His mother, Myeasha Kimble-Hilliard was in the emergency room and confronted members of Alpha Phi Alpha to find out what happened. When she asked the pledge master about the incident, Kimble-Hilliard said, “He said that they were about to go for a hike at Mount Rubidoux — they had not started hiking yet — and that Tyler was feeling short of breath. … Shortly after that, he collapsed, and (the pledge master) called 911.”
However, text messages sent that night to his cousin, Robyn Fountain, indicated that Hilliard was being hazed as part of the fraternity’s “Gold Paddle Day.” When asked about the text and the meaning of “Gold Paddle Day,” Fountain stated to media, “So, I don’t know. I assume that means that they were going to be beaten in the wilderness.”
Because of the mysterious circumstances surrounding Hilliard’s death, police have launched a homicide investigation. Officer Ryan Railsback of the Riverside Police Department, is quoted as saying, “It’s a little bit suspicious, a 20-year-old young man, [a] college student, passing away like this.”
Officially, hazing is banned by each of the nine international Black Greek-letter sororities and fraternities, which are collectively are known as “The Divine 9.” In the mid-1980s hazing of pledges was rampant, and there were instances of pledges being severely injured or even dying while pledging.
In 1987, on the campus of Morehouse College, an Alpha Phi Alpha pledge suffered a heart attack during an intense hazing session and later died. It created a serious issue on the campus, and that chapter was suspended for one semester. The chapter at Morehouse College, known as Alpha Rho, is considered elite even among some other Alpha chapters, due, in part, to some of its famous brothers, who included the late Rev. Dr. Martin L. King Jr. and former Atlanta Mayor Maynard Jackson.
It was during this time period that the word was given to brothers of all the Black fraternities that they were essentially one lawsuit away from extinction. As a result, the National Pan-Hellenic Council, which is comprised of the nine Black Greek-letter fraternities and sororities, was united in stating that hazing — whether physical or mental — was outlawed. Individual chapters were informed that if a member of the organization was found hazing they could suffer expulsion from the fraternity and prosecution by law enforcement with no support from the national organization. Soon even the word “pledging” was eradicated from some Black Greek organizations, and the phrase “membership intake” became the norm. Despite that, other instances of hazing have been reported.

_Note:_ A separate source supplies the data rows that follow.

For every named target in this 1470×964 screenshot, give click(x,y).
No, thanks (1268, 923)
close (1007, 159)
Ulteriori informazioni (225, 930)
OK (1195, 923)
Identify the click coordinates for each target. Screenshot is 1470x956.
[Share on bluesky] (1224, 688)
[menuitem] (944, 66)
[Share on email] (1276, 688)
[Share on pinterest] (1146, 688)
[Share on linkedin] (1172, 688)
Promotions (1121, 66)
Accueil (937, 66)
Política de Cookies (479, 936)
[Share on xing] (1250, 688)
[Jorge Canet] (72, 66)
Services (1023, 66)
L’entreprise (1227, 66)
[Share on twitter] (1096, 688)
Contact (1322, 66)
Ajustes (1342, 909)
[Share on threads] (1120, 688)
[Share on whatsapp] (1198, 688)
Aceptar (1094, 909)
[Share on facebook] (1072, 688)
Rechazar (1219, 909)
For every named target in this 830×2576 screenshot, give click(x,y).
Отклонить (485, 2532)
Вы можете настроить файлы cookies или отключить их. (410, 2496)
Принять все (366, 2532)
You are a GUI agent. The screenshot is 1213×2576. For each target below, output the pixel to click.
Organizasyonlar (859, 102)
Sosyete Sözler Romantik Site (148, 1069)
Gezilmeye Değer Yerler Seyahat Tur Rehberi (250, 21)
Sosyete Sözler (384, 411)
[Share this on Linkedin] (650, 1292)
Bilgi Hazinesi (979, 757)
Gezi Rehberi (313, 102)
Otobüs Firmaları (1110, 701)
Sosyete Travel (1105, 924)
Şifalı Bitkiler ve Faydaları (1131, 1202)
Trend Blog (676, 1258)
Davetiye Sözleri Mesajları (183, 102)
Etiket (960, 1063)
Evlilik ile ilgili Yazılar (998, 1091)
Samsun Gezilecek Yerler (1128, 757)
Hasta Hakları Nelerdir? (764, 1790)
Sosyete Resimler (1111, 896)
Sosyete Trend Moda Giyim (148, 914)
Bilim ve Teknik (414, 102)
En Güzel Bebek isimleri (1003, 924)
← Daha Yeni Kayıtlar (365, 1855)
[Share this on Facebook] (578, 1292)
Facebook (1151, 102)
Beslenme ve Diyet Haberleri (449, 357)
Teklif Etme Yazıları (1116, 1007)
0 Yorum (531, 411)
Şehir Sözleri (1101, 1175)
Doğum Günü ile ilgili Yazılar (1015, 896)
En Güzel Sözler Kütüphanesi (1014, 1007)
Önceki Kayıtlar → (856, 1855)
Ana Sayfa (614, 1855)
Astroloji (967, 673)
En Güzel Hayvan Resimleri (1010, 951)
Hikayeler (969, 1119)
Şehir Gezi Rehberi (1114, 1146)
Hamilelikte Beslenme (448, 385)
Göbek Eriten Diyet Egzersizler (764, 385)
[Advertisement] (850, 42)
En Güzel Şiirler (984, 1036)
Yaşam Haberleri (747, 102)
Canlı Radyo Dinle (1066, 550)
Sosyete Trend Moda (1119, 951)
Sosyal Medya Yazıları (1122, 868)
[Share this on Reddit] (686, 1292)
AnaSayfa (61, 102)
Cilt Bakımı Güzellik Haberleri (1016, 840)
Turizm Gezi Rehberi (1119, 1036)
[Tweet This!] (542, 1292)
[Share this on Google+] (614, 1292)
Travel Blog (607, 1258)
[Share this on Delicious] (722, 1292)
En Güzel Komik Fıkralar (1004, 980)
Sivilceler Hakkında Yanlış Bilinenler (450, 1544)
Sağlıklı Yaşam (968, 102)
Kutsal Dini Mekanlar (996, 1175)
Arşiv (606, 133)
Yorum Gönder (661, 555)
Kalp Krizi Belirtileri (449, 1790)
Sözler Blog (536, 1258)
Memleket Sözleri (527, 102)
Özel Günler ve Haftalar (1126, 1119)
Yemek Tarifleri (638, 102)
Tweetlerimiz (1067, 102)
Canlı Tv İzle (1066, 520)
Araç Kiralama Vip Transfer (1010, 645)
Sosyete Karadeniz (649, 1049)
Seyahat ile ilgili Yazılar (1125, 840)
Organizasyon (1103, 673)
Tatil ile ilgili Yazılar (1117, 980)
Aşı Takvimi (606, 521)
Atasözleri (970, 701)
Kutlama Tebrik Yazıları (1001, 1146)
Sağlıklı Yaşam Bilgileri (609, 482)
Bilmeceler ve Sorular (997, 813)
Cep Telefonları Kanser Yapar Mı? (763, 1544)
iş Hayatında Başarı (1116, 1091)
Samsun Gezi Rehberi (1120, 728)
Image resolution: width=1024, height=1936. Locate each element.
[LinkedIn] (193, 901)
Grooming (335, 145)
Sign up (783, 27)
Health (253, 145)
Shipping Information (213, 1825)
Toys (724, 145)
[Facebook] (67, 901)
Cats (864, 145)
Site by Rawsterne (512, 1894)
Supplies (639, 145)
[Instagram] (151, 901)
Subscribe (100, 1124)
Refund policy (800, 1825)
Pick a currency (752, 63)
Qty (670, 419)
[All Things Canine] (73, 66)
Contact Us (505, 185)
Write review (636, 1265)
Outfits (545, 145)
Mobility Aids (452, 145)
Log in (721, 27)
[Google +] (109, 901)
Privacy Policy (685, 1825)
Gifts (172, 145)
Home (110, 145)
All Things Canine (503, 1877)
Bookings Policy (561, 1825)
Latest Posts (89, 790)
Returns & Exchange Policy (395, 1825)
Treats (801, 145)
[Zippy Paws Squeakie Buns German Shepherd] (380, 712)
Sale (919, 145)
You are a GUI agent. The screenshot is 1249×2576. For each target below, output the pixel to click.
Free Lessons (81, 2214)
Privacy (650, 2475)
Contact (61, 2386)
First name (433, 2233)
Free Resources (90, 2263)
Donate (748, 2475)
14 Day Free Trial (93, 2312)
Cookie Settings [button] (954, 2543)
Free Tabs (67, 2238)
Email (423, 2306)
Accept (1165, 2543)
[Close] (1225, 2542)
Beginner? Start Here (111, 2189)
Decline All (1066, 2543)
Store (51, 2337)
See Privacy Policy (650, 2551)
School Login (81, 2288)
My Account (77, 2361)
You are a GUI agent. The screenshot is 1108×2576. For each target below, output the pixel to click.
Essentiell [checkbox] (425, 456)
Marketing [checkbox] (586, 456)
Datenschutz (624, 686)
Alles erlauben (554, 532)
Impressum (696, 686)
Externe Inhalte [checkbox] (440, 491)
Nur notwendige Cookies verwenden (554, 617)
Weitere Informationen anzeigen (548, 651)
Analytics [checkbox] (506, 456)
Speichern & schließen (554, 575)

The national headquarters of Alpha Phi Alpha issued the following statement:
“Working with the university, the fraternity has launched an investigation into the situation and has placed the chapter on an immediate cease and desist status, suspending all activities. Alpha Phi Alpha Fraternity, Inc. does not condone and strictly prohibits any illegal acts, including hazing in any form, whether physical or mental, as a term or condition of membership in the organization. Any member found violating the fraternity’s anti-hazing policy will be immediately suspended with a recommendation for expulsion. “
The chapter at UC-Riverside has been suspended while the investigation into the death of Tyler Hilliard continues. Alpha Phi Alpha was founded on the campus of Cornell University and is the first Black Greek letter organization in the United States.